Items listed in a dataset
┄┄┄┄┄┄┄┄┄┄┄┄┄┄┄┄┄┄┄┄

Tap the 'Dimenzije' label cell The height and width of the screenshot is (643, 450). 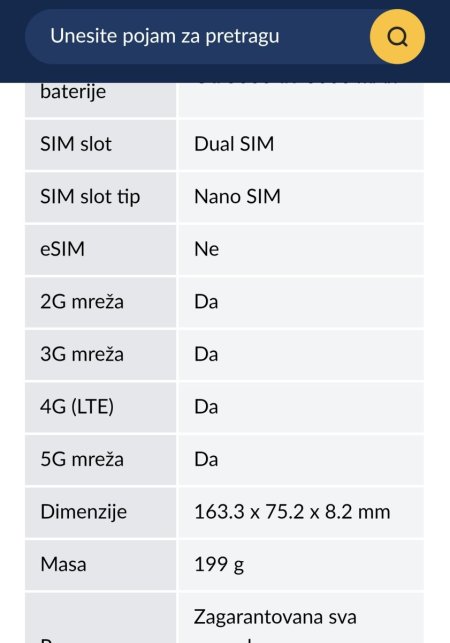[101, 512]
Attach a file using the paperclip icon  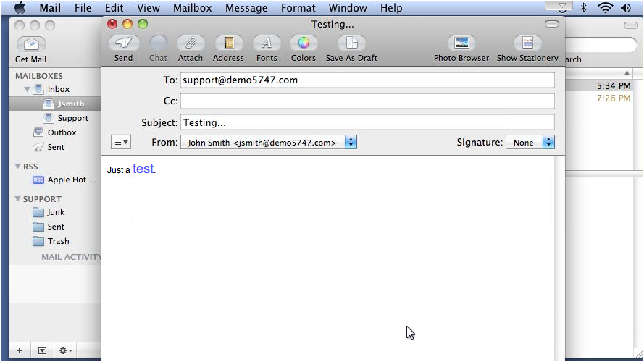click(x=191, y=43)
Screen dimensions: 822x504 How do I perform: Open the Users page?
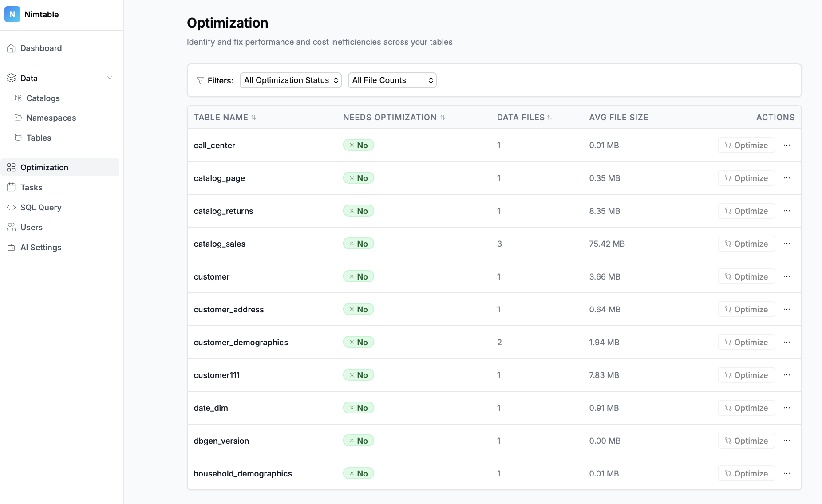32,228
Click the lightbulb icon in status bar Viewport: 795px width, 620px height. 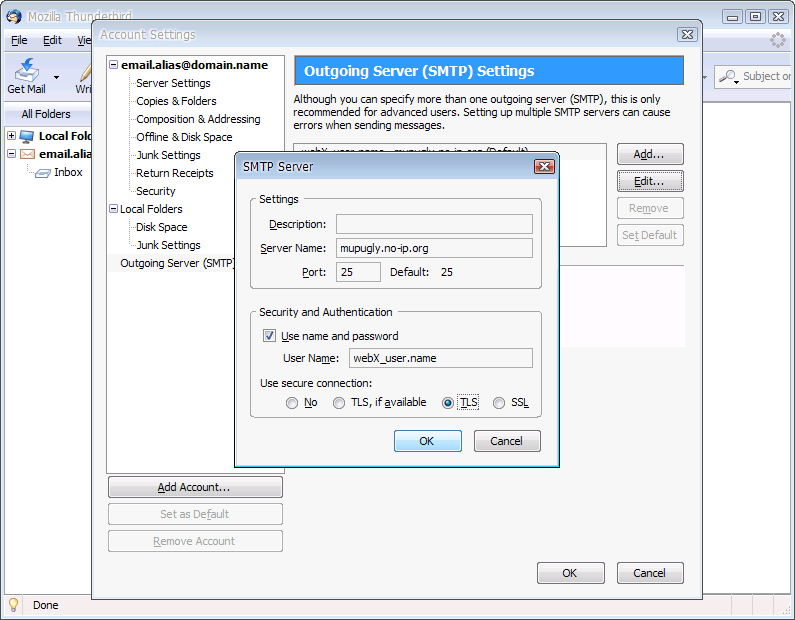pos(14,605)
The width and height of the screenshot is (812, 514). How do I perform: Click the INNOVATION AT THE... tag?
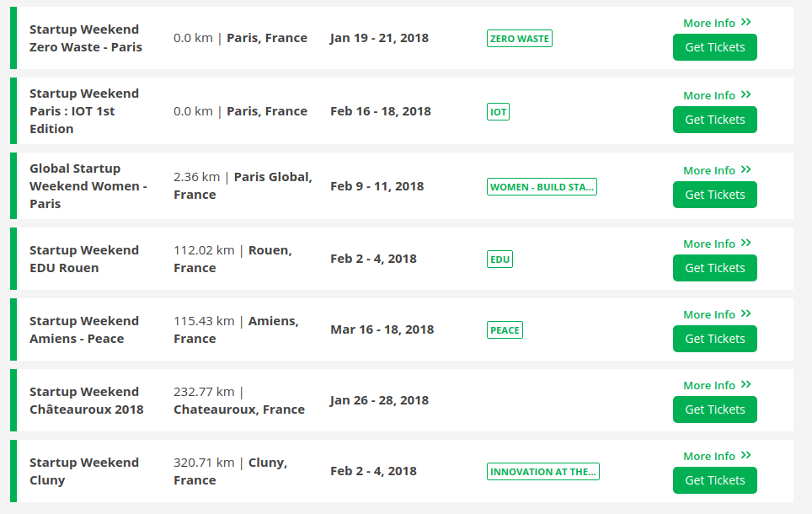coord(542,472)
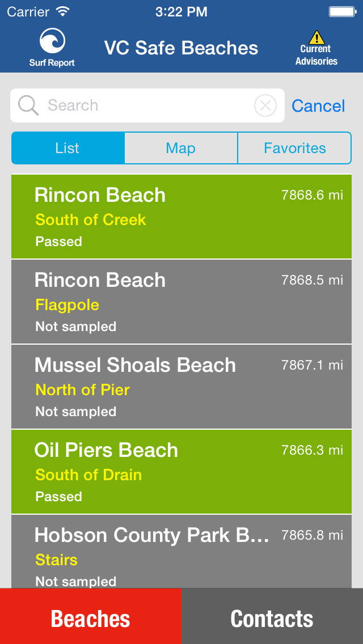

┄┄┄┄┄┄┄┄┄┄┄┄┄┄┄┄┄┄┄┄

Leave the pictures out, and copy exactly each line from the one containing "The width and" through the final line of the data.

• _Answer to the problem_
The width and height of the screenshot is (812, 514). How do I perform: Click the INNOVATION AT THE... tag?
coord(542,472)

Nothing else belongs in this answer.